Sorry for the delay replying, I didn't see a notification - probably gone in the spam.

Anyway:

1. I would like to be able to use the existing JSON matching code within the body of the JWT. This also seems more in keeping with the existing code.
2. I assume you mean the JWT header. I'm not a JWT expert, but I think that the header values are more limited in what they can be so allowing full matching may not be necessary. To fully validate/generate a valid JWT the framework would also need to understand the header block to use the correct signing algorithm.

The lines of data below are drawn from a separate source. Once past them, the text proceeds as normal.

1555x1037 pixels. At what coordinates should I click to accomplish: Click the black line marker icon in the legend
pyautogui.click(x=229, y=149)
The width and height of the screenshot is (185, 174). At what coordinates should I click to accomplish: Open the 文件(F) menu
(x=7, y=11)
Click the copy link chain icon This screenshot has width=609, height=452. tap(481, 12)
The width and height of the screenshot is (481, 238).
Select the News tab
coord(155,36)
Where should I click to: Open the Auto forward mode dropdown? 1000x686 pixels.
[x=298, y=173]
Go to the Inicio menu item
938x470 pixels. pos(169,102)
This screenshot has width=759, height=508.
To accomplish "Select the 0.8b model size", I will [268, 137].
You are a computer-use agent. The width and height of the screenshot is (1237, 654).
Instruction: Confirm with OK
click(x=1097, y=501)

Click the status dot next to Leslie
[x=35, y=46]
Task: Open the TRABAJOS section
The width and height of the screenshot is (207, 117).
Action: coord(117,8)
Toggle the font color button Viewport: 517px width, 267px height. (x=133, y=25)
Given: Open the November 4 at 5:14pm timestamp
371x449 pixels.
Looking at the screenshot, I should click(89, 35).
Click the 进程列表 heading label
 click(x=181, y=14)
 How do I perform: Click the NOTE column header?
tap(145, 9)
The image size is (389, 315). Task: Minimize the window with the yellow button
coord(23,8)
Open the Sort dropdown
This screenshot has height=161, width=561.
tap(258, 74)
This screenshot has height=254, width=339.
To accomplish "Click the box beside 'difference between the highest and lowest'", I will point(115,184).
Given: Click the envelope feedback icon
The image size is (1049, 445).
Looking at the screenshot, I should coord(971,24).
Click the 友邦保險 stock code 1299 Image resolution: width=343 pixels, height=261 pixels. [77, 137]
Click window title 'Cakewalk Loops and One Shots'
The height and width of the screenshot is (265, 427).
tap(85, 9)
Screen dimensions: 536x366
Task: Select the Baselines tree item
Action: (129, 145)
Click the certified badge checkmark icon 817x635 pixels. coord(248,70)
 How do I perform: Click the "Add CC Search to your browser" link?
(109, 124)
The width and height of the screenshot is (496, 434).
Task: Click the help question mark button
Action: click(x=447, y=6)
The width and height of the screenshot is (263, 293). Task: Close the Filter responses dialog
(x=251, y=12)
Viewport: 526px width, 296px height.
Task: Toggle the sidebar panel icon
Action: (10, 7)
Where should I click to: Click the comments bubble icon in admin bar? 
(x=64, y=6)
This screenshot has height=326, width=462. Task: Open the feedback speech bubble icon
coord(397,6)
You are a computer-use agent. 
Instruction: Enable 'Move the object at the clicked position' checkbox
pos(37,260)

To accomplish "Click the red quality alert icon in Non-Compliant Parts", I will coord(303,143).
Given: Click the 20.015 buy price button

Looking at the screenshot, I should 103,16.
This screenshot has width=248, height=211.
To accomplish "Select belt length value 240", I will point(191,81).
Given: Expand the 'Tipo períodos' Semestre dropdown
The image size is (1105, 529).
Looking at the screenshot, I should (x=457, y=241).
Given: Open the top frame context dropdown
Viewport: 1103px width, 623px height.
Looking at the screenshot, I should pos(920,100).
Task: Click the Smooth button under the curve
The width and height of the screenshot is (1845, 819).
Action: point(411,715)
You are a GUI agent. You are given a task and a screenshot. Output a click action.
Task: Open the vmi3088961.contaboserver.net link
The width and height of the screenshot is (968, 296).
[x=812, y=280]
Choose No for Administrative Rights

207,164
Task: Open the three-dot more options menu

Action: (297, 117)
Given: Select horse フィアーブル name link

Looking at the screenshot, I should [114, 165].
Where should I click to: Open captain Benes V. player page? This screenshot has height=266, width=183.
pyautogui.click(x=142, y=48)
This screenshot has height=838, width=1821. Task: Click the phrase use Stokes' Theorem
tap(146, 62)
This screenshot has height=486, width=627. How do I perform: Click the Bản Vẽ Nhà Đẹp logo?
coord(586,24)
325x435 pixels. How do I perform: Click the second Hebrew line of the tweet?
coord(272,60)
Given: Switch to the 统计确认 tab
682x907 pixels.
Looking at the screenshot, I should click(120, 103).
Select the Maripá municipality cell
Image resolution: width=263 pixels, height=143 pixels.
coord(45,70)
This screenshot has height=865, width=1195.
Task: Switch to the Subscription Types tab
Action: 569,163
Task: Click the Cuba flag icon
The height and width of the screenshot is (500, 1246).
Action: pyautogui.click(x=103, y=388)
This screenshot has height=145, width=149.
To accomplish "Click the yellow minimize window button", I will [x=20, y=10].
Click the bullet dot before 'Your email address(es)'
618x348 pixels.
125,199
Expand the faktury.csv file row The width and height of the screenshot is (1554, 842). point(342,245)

I'm not sure if you'd want to support this (at least not immediately) as it seems like quite a lot of work to allow all the various signing algorithms that JWTs can use.

[DanCorderIPV]

I've just looked at the plugin documentation that I could find and it looks like the pact would look more like this?

    return builder
      .usingPlugin("jwt")
      .expectsToReceive("request for a JWT", "core/interaction/http")
      .with(Map.of(
        "request.path", "/getCredential",
        "response.privateSigningKey", "privateKeyValue",
        "response.publicSigningKey", "publicKeyValue",
        "response.status", "200",
        "response.contents", Map.of(
          "content-type", "application/jwt",
          "$.header.alg", "matching(???, 'ES256')",    <-- Would need to have a list of valid values/enum
          "$.body.name", "matching(string,'Joe Bloggs')",
        )
      ))
      .toPact();

That would work, but seems less user friendly and type safe.

[mefellows]

Yes, the "raw" (my words) plugin interface is not as typesafe, but I believe there is nothing stopping anyone from creating a typesafe wrapper over the top of it.